----- Material for this exercise -----
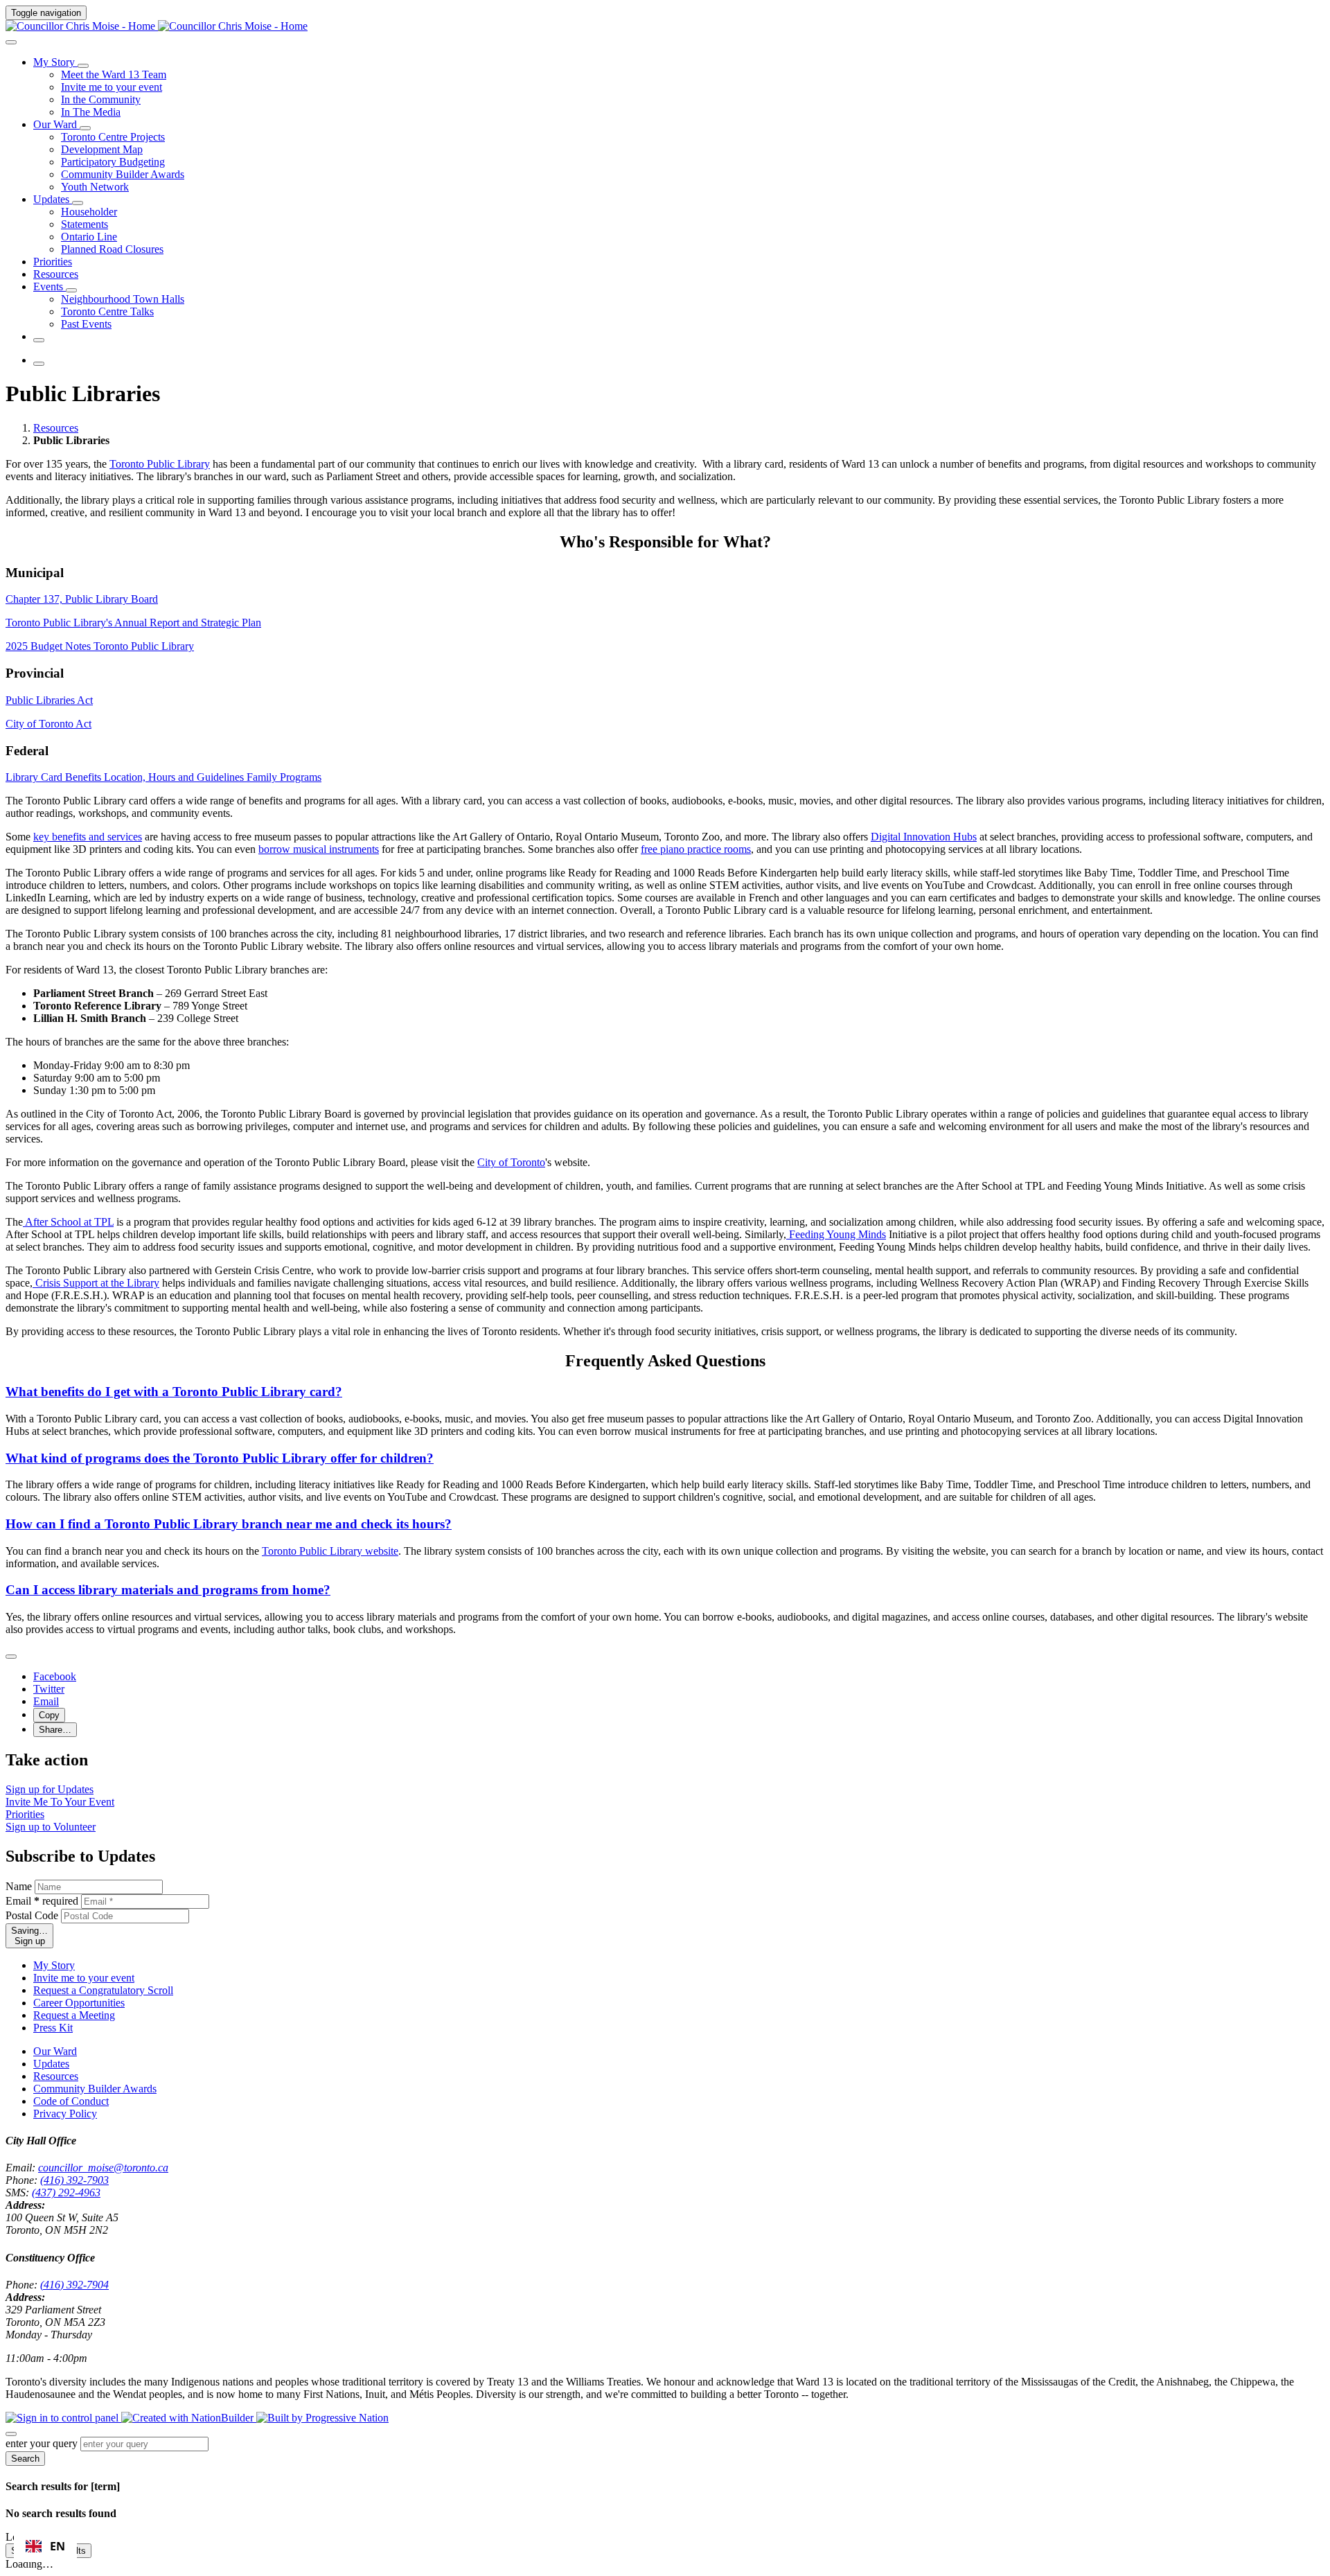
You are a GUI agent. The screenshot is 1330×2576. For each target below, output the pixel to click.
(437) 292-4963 (66, 2192)
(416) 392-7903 (74, 2180)
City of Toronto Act (48, 724)
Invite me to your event (83, 1978)
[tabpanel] (665, 856)
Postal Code (32, 1915)
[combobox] (45, 2546)
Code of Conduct (71, 2101)
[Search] (11, 42)
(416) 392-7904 (74, 2285)
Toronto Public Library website (330, 1551)
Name (19, 1886)
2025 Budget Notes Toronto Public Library (100, 646)
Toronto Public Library (159, 464)
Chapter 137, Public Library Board (82, 599)
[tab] (55, 777)
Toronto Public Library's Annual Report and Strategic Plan (133, 622)
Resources (55, 428)
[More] (83, 66)
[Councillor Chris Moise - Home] (157, 26)
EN (57, 2546)
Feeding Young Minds (836, 1234)
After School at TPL (68, 1222)
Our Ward (55, 2051)
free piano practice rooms (696, 849)
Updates (51, 2064)
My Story (54, 1965)
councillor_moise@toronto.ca (103, 2167)
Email (42, 1901)
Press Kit (53, 2028)
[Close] (11, 1657)
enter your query (42, 2443)
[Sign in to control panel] (63, 2418)
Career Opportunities (79, 2003)
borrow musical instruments (318, 849)
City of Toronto (511, 1162)
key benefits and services (87, 837)
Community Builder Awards (95, 2088)
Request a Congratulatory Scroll (103, 1990)
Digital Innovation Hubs (924, 837)
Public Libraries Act (49, 700)
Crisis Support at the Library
-----
In the records above, take every line from the opening one through the line with "Toronto Public Library website (330, 1551)" and repeat it exactly; pictures are not part of the copy.

You are a GUI agent. The screenshot is 1330×2576. For each target below, output the pixel to click.
(437) 292-4963 (66, 2192)
(416) 392-7903 (74, 2180)
City of Toronto Act (48, 724)
Invite me to your event (83, 1978)
[tabpanel] (665, 856)
Postal Code (32, 1915)
[combobox] (45, 2546)
Code of Conduct (71, 2101)
[Search] (11, 42)
(416) 392-7904 (74, 2285)
Toronto Public Library website (330, 1551)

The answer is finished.